• _RECORDS FOR THIS TASK_

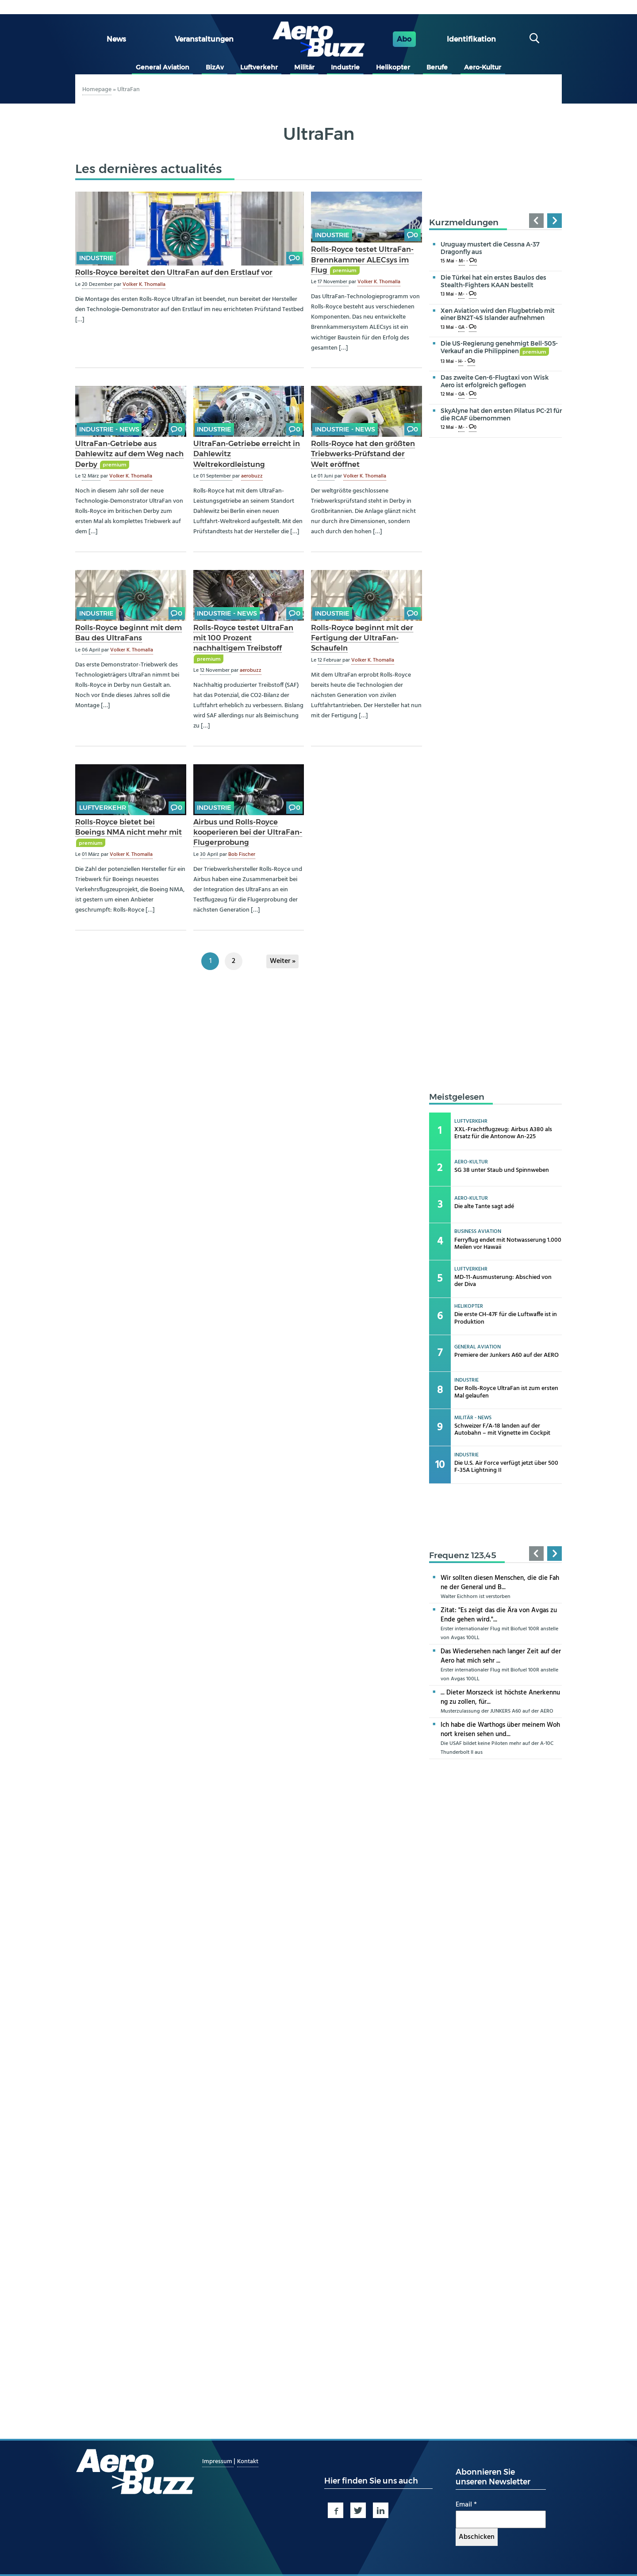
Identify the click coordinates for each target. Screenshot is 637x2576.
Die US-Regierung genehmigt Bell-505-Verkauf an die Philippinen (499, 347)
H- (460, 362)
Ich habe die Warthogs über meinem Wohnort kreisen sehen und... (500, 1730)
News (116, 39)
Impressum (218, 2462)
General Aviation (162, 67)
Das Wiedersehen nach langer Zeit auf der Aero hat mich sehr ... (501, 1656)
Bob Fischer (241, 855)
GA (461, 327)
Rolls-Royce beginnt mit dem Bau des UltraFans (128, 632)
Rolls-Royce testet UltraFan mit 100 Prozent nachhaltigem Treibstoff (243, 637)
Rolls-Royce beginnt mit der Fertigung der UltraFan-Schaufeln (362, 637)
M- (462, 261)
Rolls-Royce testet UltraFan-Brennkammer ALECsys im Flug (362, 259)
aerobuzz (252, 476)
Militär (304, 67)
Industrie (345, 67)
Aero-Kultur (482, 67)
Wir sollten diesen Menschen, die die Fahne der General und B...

• _WRITTEN TASK_
Reproduce every line of the material above word for word, omitting the pictures.

• _FINISHED ANSWER_
Identify the click coordinates for each target. Screenshot is 637x2576.
Die US-Regierung genehmigt Bell-505-Verkauf an die Philippinen (499, 347)
H- (460, 362)
Ich habe die Warthogs über meinem Wohnort kreisen sehen und... (500, 1730)
News (116, 39)
Impressum (218, 2462)
General Aviation (162, 67)
Das Wiedersehen nach langer Zeit auf der Aero hat mich sehr ... (501, 1656)
Bob Fischer (241, 855)
GA (461, 327)
Rolls-Royce beginnt mit dem Bau des UltraFans (128, 632)
Rolls-Royce testet UltraFan mit 100 Prozent nachhaltigem Treibstoff (243, 637)
Rolls-Royce beginnt mit der Fertigung der UltraFan-Schaufeln (362, 637)
M- (462, 261)
Rolls-Royce testet UltraFan-Brennkammer ALECsys im Flug (362, 259)
aerobuzz (252, 476)
Militär (304, 67)
Industrie (345, 67)
Aero-Kultur (482, 67)
Wir sollten diesen Menschen, die die Fahne der General und B...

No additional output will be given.